On Nov. 6, the U.S. Department of the Treasury (Treasury) announced a comprehensive, department-wide audit of all contracts and task orders awarded under preference-based contracting programs. Treasury specifically cited contracts awarded under the Small Business Administration’s (SBA) 8(a) Business Development Program (8(a) Program) and the “use of contracting preferences that fall outside normal procurement rules [that] may have enabled large companies to use pass-through arrangements where an eligible small business retains fees for minimal participation, while subcontracting nearly all work.”
8(a) Program Background
The 8(a) Program, authorized under the Small Business Act, 15 U.S.C. §§ 636(j)(1) and 637(a), allows eligible businesses to efficiently compete and receive set-aside and sole-source federal contracts, among other benefits. To qualify for the 8(a) Program, businesses must:
- Be a small business, as defined by reference to SBA’s size standards and North American Industry Classification System codes;
- Not have previously participated in the 8(a) Program;
- Be at least 51% owned or controlled by U.S. citizens who are socially and economically disadvantaged;
- Have a net worth of $850,000 or less, an adjusted gross income of $400,000 or less, and assets totaling $65 million or less;
- Demonstrate good moral character; and
- Demonstrate the potential for success, such as having been in business for two years.
Businesses owned by Alaska Native corporations, community development corporations (CDCs), Native American tribes and Native Hawaiian organizations are also eligible for the 8(a) Program. 8(a) Program certifications last for a maximum of nine years, with the first four years considered a development stage and the last five years considered a transitional stage. Continuation in the program is dependent on staying compliant with all program requirements.
The Department-Wide Investigation
Treasury cited the recent investigation and rapid government-wide suspension of ATI Government Solutions as one basis for its broad investigation. The government alleges that ATI, an 8(a) Program participant owned by a Native American tribe, acted as a pass-through entity and outsourced the majority of its work to contractors. On Oct. 20, the SBA Administrator posted her belief, on X, that the 8(a) Program “is rife with grift and fraud” and announced that SBA “launched an audit of the program to review every 8(a) contract for the last 15 years.” The SBA further encouraged whistleblowers to report alleged fraud through an online portal.
Treasury’s broader investigation – of all contracts and awards, department-wide, awarded under any of its preference-based programs – includes directing “acquisition officials to require detailed staffing plans and monthly workforce performance reports for all service contracts.” These efforts, Treasury noted, “will help detect non-performance and pass-through contracting that could point to potential fraud.”
Implications and Key Takeaways
Treasury’s announcement has significant implications for contractors and awardees participating in or supporting preference-based programs.

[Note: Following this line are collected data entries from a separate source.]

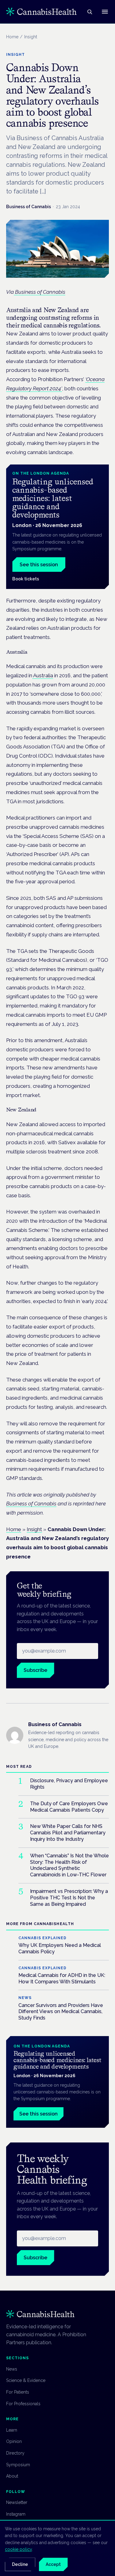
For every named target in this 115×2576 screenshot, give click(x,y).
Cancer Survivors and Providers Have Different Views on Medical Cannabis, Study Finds (60, 2011)
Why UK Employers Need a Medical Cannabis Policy (59, 1948)
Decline (20, 2564)
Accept (53, 2564)
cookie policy (18, 2549)
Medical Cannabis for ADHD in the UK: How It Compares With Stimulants (61, 1978)
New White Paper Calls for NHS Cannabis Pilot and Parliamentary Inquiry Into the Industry (67, 1832)
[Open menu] (105, 12)
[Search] (89, 11)
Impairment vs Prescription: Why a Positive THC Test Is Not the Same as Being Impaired (69, 1897)
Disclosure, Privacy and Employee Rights (69, 1784)
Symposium (18, 2464)
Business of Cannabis (28, 206)
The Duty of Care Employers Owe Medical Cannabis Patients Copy (69, 1807)
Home (12, 36)
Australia (42, 675)
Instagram (15, 2514)
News (11, 2369)
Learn (11, 2430)
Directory (15, 2453)
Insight (34, 1529)
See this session (39, 565)
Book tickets (25, 578)
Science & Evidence (25, 2380)
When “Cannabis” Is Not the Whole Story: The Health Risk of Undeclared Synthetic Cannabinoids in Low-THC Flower (69, 1865)
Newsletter (16, 2502)
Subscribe (35, 1670)
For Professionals (23, 2403)
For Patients (17, 2392)
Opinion (14, 2441)
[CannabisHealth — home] (41, 12)
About (12, 2476)
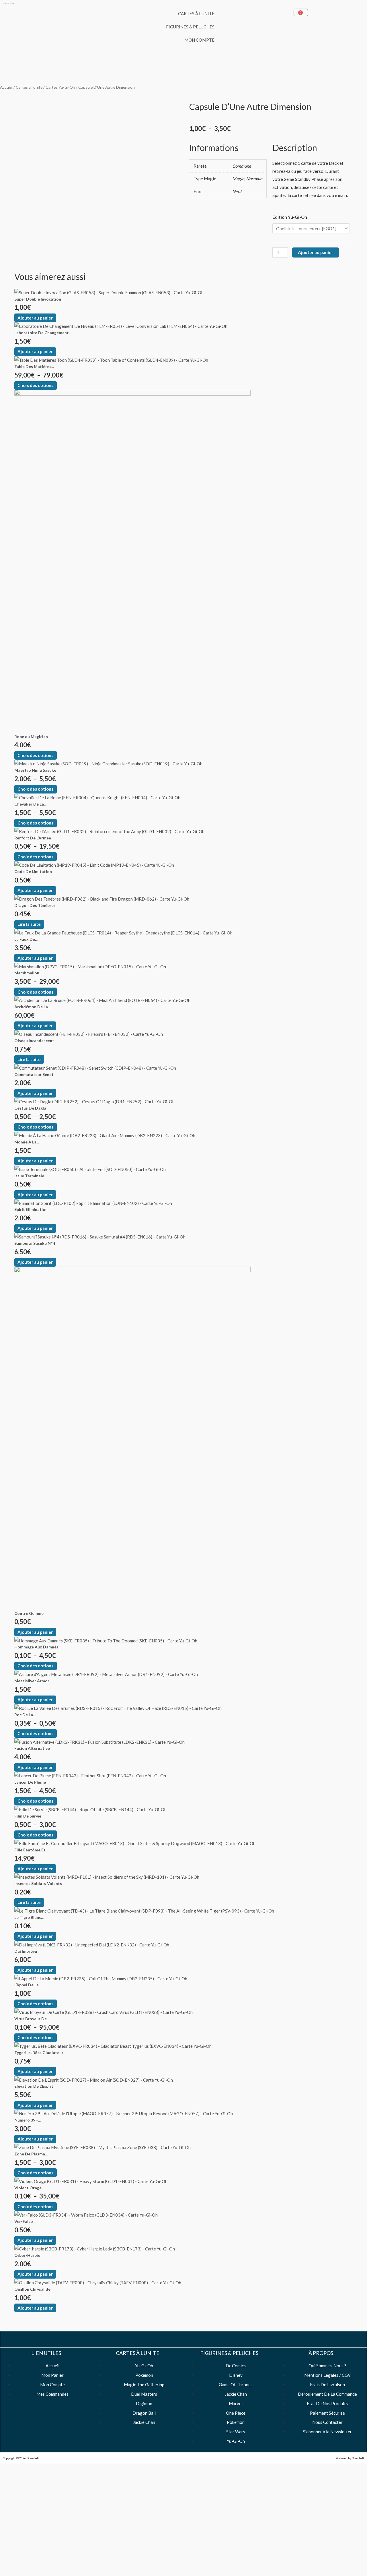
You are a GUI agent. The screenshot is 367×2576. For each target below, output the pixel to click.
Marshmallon (26, 972)
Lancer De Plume (30, 1782)
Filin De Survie (27, 1816)
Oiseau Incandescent (34, 1040)
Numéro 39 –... (27, 2120)
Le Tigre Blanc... (29, 1917)
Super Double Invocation (37, 299)
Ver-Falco (23, 2221)
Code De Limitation (33, 871)
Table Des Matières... (34, 366)
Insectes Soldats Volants (38, 1883)
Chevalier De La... (30, 804)
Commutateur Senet (34, 1074)
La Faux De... (26, 939)
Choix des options (35, 385)
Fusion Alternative (32, 1748)
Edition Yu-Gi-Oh (289, 217)
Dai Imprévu (25, 1951)
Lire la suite (29, 924)
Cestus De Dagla (30, 1108)
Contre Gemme (29, 1613)
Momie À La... (26, 1141)
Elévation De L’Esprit (33, 2086)
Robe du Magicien (31, 736)
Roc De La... (25, 1714)
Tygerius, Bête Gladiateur (38, 2052)
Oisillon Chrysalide (32, 2289)
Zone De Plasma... (31, 2153)
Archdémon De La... (32, 1006)
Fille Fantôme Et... (31, 1849)
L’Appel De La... (27, 1984)
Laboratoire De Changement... (42, 332)
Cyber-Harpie (27, 2255)
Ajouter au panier (315, 252)
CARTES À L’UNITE (196, 13)
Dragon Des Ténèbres (35, 905)
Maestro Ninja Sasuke (35, 770)
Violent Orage (28, 2187)
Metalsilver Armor (31, 1680)
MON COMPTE (199, 39)
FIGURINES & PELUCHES (190, 26)
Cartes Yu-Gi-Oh (60, 87)
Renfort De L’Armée (32, 837)
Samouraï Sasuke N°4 (34, 1243)
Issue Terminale (29, 1175)
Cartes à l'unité (29, 87)
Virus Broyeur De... (31, 2018)
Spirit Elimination (31, 1209)
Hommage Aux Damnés (36, 1646)
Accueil (6, 87)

The announcement makes clear Treasury will look beyond initial certifications of eligibility to evaluate continued compliance with program requirements and qualitative matters, such as who is managing and performing work under government awards. Potential consequences can be severe, including criminal charges, civil liability and treble damages under the federal False Claims Act, as well as administrative suspensions and debarments.
Businesses that are applying for or have received awards under preference-based programs should consider the following:
- Check Your Program: Treasury’s investigation will extend beyond the 8(a) Program to encompass other preference-based contracting programs, such as Women-Owned Small Business initiatives, Service-Disabled Veteran-Owned Business initiatives and the HUBZone program.
- Check Your Size: In the enforcement arena – including with respect to eligibility for the SBA’s Paycheck Protection Program loans – the government has been focused on alleged miscalculations of business size. Following the Treasury announcement, businesses receiving federal small business-based loans and benefits should evaluate whether, under program rules: (1) they are or were required to account for affiliates and shared ownership in calculating employee numbers, revenues, adjusted gross incomes and assets; and (2) they continue to qualify as eligible participants as a result of any growth or business acquisitions during the award period.
- Check Your Work: Contractors and awardees must know and meticulously document who is performing and managing work under government awards. Businesses should document compliance and anticipate Treasury may demand those supporting materials, including the detailed staffing plans and monthly workforce performance reports referenced in the Treasury announcement.